If Blum had set out to argue that Du Bois was a religious modernist rather than an atheist or agnostic, I think his book would have been richer and this approach would have taken the unnecessary edge off the book in its strong stance against those who reportedly have underappreciated Du Bois's religiosity. Du Bois as the religious modernist also elucidates Blum's own description of Du Bois's positive relationship with white liberal Protestants such as John Haynes Holmes, pastor of Community Church in New York, and John Howard Melish, pastor of Holy Trinity Episcopal Church (pp. 187-189). That Du Bois attended these churches during the late 1940s and early 1950s, when he was most critical of religion and moved leftward politically (until he joined the Communist party), provides the kind of evidence that Blum needs to substantiate his claims about the meaning and importance of religion in Du Bois's life. Attention to Du Bois's literary works, his "religious imagination," and religious sentiments and descriptions expressed by those at his funeral and admirers of his books, while important and enlightening, does not satisfactorily demonstrate that he was a religious prophet (not to mention the problem of gaining any consensus on this ambiguous and highly personal term). After all, religious language and rhetoric are enormously difficult to link to personal behavior and religious practice (as modern-day elections and campaigning clearly indicate).

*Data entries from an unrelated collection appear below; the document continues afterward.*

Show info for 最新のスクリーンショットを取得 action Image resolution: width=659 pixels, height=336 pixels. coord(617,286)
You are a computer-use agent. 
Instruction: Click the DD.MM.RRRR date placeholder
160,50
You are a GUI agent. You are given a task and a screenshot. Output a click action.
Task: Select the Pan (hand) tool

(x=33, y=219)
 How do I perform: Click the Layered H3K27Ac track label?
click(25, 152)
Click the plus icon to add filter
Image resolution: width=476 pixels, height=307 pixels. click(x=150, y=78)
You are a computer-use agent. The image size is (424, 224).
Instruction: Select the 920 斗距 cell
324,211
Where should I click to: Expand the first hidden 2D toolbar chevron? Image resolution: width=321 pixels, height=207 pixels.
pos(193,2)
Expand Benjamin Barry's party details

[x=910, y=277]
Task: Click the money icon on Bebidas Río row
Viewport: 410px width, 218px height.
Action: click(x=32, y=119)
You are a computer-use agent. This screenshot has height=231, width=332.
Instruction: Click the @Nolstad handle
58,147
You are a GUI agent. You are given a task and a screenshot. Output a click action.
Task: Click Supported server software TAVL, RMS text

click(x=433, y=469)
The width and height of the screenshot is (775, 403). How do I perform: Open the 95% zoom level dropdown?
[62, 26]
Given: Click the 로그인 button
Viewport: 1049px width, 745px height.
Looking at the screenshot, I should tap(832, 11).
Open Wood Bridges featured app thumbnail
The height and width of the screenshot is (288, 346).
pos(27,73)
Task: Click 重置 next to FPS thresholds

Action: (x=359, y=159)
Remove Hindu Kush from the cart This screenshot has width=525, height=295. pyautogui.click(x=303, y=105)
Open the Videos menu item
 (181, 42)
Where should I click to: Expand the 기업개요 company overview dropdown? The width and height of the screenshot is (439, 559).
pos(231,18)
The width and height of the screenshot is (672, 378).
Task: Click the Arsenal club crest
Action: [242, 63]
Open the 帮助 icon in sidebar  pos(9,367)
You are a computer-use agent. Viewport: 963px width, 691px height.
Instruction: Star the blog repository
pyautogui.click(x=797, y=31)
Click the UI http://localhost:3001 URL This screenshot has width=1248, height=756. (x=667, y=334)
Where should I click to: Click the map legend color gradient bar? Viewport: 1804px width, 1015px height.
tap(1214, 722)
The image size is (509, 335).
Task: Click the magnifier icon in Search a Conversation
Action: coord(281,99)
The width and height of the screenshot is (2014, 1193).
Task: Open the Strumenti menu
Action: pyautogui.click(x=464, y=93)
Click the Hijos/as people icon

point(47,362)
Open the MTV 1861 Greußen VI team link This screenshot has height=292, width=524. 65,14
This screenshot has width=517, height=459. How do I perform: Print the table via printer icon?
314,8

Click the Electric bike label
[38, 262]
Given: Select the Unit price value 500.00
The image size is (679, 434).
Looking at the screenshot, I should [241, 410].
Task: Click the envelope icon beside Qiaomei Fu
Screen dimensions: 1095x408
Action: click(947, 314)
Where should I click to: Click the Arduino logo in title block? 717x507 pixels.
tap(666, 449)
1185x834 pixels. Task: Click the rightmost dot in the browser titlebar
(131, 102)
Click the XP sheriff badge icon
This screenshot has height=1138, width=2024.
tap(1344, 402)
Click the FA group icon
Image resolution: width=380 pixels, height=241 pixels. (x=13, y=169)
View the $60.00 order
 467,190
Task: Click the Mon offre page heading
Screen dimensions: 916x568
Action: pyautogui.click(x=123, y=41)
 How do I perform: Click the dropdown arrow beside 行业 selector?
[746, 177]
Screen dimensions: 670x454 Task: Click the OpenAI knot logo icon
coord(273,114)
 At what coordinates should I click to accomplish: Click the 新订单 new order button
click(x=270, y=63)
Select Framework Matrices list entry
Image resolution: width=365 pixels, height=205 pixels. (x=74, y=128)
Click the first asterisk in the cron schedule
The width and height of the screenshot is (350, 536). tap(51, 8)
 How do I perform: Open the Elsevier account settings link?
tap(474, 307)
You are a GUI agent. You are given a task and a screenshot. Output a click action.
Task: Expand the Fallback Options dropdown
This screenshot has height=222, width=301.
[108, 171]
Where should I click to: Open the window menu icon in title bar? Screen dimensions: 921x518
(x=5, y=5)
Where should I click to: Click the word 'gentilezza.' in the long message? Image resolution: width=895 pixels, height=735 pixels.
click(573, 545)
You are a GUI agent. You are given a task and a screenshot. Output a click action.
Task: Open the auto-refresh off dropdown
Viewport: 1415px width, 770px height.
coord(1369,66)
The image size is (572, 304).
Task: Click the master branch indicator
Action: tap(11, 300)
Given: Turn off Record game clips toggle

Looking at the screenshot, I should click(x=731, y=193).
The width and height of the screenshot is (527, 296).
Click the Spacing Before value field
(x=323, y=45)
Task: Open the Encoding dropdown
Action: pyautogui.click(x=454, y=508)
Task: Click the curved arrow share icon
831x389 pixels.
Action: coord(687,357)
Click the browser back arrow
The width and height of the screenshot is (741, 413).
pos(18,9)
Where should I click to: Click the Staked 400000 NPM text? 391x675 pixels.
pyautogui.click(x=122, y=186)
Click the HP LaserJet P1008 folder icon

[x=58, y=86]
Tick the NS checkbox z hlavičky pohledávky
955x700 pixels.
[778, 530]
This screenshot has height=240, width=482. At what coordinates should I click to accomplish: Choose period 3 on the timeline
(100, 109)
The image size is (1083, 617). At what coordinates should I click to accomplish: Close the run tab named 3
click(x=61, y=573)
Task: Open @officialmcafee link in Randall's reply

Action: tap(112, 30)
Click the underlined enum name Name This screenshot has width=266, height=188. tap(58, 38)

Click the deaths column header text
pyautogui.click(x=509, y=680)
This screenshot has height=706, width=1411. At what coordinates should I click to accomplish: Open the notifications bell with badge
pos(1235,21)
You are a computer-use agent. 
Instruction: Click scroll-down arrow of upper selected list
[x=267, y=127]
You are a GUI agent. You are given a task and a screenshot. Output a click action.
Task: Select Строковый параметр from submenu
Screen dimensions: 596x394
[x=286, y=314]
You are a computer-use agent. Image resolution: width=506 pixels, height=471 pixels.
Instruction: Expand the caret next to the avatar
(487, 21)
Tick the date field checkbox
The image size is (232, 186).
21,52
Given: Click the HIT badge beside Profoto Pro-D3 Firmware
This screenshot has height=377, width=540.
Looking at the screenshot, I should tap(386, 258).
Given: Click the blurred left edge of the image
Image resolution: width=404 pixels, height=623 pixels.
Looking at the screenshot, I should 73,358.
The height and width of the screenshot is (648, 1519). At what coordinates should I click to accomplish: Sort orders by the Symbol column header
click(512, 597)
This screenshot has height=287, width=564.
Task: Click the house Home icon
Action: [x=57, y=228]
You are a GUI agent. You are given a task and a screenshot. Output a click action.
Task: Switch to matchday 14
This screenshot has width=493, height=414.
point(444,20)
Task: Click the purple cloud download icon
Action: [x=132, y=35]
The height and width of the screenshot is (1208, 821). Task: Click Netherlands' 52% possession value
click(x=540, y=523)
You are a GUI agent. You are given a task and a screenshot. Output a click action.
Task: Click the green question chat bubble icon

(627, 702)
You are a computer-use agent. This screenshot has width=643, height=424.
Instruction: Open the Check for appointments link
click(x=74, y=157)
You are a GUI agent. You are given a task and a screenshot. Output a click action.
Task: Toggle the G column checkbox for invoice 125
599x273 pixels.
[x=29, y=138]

This is a very important work and it will surely raise a host of questions about scholarly bias and social location as powerful factors in shaping how we represent historical figures and what we deem as important motive forces in their lives. Blum's book is a welcome addition to our expanding knowledge of Du Bois and the cultural study of race and religion in American history.
Notes
[1]. Recent examples would include David Levering Lewis, _W. E. B. Du Bois: Biography of a Race, 1868-1919_ (New York: Henry Holt, 1993); idem, _W. E. B. Du Bois: The Fight for Equality and the American Century, 1919-1963_ (New York: Henry Holt, 2000); and Shamoon Zamir, _Dark Voices: W. E. B. Bu Bois and American Thought, 1888-1903_ (Chicago: University of Chicago Press, 1995).
[2]. Curtis Evans, "W. E. B. Du Bois: Interpreting Religion and the Problem of the Negro Church," _Journal of the American Academy of Religion_ 75 (June 2007), 268-297.